[Reading text]
--
I've been to Florida a couple of times. The longest time I was there was for a funeral of a woman I'd never met in person, my girlfriend's mother. We were the ones arranging the funeral, which was strange. We didn't know the area, or who to invite, or even, really how funerals were supposed to go. We were in our mid 20s, devastated by a sudden passing, poor as hell. It was very expensive to pay for cremation and a spot in the cemetary, more money than we really had.


I remember sand, and the tough, sharp grass growing out of the sand. Bushes and trees that smelled warm and earthy, and the sound of insects in the leaves. We drove everywhere--everything was spread out flat and strangely uniform, all the towns had the same stores in them but the things that were unfamiliar were really unfamiliar, like the vendors on the side of the long low state highway selling alligator jerky and boiled peanuts. In my memory all the lights are murky, discolored, underwater.


That was a long time ago. I've wanted to go back, to see Miami before it sinks under the waves, to eat Cuban food and go dancing. But in my mind Florida always feels like an awful funeral, and so to be honest with myself I may never see it again.


THE LIGHT PIRATE is also, in some ways, funereal. It's about the end of a way of life, of a town, a people--the inevitable decline and decay. That decay gives way to a new way of life, though. Maybe in a place like Florida, with so much sun and water, it's impossible to believe that life itself will end. Only our form of it.
--
[Required work]
a) Please answer these three questions using the Florida text above, one line each, marked (i), (ii) and (iii):
(i) Whose funeral brought the writer to Florida for the longest stay?
(ii) What did the vendors beside the state highway sell?
(iii) According to the writer, what is THE LIGHT PIRATE about?
b) Summarize the Florida text above in two sentences.

[Source data]
--
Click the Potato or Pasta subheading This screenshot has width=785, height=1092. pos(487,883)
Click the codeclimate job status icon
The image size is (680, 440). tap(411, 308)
--
[The replies]
a)
(i) The funeral of the writer's girlfriend's mother, a woman the writer had never met in person.
(ii) Alligator jerky and boiled peanuts.
(iii) The end of a way of life, of a town, a people, and the inevitable decline and decay.

b) The writer recalls a long stay in Florida to arrange the funeral of a girlfriend's mother, which cost more than they really had, and remembers sand, sharp grass, flat and uniform towns, and roadside vendors. Because Florida still feels like an awful funeral, the writer may never return, and the writer calls THE LIGHT PIRATE funereal in some ways, since it is about the decline of a way of life that gives way to a new one.